For the constituents of the metabolic syndrome, although our results do not indicate a causal relationship between them, there has also been literature that concludes a link between other components of the metabolic syndrome and PCa. A systematic review by Danielle Crawley et al. concluded that type 2 diabetes is a protective factor for PCa 43. The meta-analysis by S Bonovas et al. included 14 studies, comprising both case–control and cohort designs, and ultimately concluded an inverse relationship between diabetes and PCa44. This study aims to explore the risk factors of PCa, thereby aiding in the identification of high-risk individuals and improving the efficiency of PCa screening and early detection opportunities. Furthermore, we hypothesize that treatments targeting metabolic syndrome, such as lifestyle interventions and pharmacotherapy, may contribute to improving the prognosis of PCa patients45. This would represent a highly intriguing research avenue. However, based on our findings, further investigation into the relationship between metabolic syndrome and its components with PCa is warranted. For instance, whether this relationship remains consistent among Asian and African populations as observed in our study merits further exploration. In the next five years, we believe that more research teams and further research will be involved in the study to investigate the potential causal connection between metabolic syndrome and PCa, as both diseases have a high prevalence in the older population46,47.

Strength and limitation

Our research has certain advantages. By using Mendelian analyses, we conducted an investigation into the causal relationship between metabolic syndrome and its components with PCa while minimizing the influence of confounders and reverse causation effects on the results. In addition to this, we used meta-analysis to improve the precision of Mendelian randomization.
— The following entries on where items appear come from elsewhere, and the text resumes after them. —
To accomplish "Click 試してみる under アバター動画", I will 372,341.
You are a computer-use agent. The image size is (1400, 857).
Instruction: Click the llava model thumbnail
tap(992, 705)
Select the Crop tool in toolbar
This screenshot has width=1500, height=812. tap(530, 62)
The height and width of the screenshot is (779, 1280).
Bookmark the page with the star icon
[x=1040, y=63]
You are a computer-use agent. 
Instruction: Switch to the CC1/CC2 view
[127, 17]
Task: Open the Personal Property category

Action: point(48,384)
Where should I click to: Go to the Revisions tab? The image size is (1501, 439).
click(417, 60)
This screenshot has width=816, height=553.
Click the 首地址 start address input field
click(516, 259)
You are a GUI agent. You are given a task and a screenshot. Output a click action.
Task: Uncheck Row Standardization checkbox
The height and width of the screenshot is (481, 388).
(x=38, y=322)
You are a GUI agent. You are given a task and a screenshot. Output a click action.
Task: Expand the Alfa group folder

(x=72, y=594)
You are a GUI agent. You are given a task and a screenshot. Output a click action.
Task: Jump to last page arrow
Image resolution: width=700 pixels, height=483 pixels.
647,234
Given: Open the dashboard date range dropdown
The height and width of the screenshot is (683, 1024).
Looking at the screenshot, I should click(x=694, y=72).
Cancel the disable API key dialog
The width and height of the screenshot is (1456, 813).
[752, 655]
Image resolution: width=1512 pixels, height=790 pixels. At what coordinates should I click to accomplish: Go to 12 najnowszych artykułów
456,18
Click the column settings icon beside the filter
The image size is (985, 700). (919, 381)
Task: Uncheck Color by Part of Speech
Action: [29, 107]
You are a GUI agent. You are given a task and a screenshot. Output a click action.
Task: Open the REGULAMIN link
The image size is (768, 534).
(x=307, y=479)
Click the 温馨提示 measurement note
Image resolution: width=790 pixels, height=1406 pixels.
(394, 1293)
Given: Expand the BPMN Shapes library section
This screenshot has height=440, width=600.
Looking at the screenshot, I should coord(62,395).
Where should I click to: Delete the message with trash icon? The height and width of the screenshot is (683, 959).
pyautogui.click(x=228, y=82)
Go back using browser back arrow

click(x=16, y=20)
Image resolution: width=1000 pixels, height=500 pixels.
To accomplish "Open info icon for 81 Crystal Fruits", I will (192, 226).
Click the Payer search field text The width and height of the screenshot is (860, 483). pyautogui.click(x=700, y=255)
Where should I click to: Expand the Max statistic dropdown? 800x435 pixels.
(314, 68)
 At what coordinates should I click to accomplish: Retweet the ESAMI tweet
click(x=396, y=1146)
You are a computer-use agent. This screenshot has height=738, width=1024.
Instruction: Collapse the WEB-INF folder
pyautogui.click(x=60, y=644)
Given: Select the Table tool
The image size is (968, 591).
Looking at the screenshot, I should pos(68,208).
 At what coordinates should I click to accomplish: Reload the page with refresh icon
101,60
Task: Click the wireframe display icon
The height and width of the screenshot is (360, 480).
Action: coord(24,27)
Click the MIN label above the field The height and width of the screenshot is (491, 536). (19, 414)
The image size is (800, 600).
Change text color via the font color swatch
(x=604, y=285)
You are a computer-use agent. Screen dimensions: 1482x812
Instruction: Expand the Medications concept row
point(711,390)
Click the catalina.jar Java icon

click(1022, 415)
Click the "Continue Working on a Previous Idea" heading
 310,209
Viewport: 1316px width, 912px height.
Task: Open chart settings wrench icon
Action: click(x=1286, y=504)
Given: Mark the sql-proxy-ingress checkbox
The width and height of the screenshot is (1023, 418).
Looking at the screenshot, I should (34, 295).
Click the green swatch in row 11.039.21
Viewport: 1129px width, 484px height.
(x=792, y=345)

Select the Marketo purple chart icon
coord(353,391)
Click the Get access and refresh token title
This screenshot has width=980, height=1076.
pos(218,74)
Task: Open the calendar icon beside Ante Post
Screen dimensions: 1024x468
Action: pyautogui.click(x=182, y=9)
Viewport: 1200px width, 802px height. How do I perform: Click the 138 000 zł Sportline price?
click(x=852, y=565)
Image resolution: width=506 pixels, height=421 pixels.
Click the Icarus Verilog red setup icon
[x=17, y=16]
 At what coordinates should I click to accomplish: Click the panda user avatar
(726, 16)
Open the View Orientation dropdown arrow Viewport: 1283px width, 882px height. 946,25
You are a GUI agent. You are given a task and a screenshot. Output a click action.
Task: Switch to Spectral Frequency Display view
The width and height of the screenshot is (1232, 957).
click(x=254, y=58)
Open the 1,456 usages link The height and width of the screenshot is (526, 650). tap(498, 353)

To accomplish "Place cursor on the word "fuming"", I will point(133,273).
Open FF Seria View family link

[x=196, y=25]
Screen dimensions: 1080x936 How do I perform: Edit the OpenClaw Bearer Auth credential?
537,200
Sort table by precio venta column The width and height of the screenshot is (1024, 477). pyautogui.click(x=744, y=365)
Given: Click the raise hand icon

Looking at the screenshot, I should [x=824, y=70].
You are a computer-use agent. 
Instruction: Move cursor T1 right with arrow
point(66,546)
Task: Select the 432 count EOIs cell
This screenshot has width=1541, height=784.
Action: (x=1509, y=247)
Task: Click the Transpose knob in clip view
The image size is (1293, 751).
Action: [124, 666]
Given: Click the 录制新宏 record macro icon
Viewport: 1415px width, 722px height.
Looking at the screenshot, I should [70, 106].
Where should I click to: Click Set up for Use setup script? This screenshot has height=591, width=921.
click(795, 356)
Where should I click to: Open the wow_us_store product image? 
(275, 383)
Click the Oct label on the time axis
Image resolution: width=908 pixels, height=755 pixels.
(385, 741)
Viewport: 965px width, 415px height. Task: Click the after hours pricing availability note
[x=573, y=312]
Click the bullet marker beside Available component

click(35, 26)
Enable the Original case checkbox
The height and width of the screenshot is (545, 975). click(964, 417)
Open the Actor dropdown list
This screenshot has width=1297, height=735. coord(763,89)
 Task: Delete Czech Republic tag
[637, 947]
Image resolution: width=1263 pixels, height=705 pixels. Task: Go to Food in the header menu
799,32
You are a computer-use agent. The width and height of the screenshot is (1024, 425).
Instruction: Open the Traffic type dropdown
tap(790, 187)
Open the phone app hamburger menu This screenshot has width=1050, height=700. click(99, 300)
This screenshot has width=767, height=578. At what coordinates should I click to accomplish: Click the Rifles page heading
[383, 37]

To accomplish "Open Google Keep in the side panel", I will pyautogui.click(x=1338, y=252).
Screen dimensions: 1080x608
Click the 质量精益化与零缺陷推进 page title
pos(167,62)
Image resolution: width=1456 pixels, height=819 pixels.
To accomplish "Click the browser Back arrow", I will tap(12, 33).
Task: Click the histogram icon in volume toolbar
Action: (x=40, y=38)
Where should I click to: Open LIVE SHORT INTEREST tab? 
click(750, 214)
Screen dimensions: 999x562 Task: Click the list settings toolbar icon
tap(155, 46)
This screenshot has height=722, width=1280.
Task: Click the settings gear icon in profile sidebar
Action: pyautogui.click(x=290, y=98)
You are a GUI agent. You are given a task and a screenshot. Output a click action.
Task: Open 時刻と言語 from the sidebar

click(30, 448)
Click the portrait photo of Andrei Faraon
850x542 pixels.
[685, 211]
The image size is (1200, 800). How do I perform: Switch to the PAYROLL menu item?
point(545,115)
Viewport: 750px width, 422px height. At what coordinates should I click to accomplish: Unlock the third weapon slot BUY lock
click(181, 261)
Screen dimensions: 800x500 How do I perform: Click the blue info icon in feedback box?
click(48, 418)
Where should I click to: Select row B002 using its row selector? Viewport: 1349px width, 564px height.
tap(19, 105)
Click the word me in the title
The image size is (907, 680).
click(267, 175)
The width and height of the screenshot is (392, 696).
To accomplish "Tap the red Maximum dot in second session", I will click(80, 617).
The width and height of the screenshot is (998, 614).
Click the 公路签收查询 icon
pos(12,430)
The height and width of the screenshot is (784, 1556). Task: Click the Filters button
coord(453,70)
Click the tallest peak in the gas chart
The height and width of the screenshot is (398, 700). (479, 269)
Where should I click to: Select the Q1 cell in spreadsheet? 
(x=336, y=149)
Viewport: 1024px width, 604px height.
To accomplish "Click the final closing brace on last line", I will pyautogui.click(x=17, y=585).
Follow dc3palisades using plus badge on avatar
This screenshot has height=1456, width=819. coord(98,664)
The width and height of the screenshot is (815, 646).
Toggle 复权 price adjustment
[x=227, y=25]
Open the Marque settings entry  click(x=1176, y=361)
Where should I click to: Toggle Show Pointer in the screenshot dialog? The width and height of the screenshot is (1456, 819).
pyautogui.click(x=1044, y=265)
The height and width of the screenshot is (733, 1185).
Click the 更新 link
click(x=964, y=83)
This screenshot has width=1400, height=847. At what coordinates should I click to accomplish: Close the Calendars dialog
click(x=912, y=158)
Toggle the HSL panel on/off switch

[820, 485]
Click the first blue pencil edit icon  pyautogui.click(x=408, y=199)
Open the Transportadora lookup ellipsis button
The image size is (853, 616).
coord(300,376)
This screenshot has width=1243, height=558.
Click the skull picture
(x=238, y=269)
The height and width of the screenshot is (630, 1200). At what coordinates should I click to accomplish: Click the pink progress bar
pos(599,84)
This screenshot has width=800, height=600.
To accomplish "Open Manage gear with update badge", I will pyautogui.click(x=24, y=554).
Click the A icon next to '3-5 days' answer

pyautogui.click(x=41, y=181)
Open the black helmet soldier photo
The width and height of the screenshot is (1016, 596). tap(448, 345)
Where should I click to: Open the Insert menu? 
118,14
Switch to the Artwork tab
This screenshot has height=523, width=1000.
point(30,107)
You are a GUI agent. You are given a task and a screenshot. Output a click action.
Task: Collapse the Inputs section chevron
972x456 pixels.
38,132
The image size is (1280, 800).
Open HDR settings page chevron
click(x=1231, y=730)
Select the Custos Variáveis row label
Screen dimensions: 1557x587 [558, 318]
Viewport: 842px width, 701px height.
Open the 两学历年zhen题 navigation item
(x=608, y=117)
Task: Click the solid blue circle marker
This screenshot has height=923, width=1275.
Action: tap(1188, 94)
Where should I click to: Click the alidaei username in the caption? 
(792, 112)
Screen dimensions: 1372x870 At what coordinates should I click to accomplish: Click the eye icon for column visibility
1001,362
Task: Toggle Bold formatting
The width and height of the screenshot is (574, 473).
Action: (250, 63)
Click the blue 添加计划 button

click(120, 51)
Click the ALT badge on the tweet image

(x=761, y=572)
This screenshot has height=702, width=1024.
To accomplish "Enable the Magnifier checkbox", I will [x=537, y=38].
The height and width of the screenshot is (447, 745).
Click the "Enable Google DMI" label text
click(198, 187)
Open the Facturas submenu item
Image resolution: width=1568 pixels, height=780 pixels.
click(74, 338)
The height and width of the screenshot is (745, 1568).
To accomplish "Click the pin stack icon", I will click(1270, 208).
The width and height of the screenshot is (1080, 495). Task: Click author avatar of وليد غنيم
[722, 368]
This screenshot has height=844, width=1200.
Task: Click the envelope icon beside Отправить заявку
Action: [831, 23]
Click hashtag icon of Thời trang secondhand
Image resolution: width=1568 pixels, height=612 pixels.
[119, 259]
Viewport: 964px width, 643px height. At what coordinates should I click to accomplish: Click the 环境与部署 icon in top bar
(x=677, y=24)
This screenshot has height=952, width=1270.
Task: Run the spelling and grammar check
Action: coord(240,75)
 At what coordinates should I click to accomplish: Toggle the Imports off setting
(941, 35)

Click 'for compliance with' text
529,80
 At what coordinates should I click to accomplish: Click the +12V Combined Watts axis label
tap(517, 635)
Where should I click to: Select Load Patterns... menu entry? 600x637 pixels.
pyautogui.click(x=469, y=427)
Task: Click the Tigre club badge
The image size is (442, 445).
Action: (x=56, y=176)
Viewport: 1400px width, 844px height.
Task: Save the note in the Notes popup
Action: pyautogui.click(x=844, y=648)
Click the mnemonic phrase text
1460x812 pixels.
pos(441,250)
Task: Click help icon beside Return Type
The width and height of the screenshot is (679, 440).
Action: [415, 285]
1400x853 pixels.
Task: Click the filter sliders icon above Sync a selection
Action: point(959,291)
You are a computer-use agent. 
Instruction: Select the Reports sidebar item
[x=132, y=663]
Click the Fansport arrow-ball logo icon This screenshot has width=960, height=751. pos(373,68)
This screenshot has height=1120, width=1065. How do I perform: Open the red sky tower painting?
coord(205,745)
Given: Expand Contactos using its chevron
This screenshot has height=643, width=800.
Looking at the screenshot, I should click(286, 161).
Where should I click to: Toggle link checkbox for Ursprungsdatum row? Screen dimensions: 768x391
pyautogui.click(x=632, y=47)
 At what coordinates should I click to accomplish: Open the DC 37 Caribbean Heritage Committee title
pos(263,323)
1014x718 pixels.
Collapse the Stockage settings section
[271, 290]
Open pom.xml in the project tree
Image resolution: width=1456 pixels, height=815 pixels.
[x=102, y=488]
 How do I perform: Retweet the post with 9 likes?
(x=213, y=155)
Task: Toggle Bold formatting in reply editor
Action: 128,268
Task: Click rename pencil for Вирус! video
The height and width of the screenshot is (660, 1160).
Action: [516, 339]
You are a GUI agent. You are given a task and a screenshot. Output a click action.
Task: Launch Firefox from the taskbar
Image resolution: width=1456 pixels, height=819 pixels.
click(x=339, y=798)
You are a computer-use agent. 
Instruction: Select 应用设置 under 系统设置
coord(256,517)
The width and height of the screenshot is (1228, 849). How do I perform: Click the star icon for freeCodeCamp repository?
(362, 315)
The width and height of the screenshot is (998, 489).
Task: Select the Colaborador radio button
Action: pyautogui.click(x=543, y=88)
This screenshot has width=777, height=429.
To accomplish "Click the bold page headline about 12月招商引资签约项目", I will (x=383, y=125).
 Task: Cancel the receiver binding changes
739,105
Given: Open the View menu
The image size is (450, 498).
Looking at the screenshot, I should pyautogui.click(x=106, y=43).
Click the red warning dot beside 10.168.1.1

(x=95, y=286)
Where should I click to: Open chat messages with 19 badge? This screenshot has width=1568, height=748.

However, our study has several limitations that deserve attention. First, we acknowledge that our study was conducted in a European population, therefore our findings may not be generalizable to other racial groups. Additionally, although we carefully selected instrumental variables, the complete elimination of all confounding variables remains unattainable. Third, our study was unable to detect the nonlinear causal relationship between metabolic syndrome and PCa. Lastly, we did not stratify metabolic syndrome by gender or age, which may have influenced our study results. Therefore, to further explore the association between metabolic syndrome and its components with PCa, it is necessary to obtain larger sample sizes from other ethnic populations for validation. Not to be overlooked, it is also important to conduct deeper analyses.


We conducted a two-sample Mendelian randomization (MR) analysis to research the causal relationship between metabolic syndrome (MetS), its components, and PCa. Moreover, we chose the FinnGen database as the validation set. Although the results of the data from the PRACTICAL consortium indicate a negative causal association between metabolic syndrome and PCa, the validation set from the FinnGen database suggests that there is no causal association between the two. Finally, we used a meta-analysis to resolve this discrepant result and enhanced the precision of Mendelian randomization, ultimately there was no evidence of a causal relationship.. Therefore, we conclude that there is no significant causal relationship between metabolic syndrome and its components and PCa. Further research is required to explore the impact of MetS and its components on PCa in diverse populations.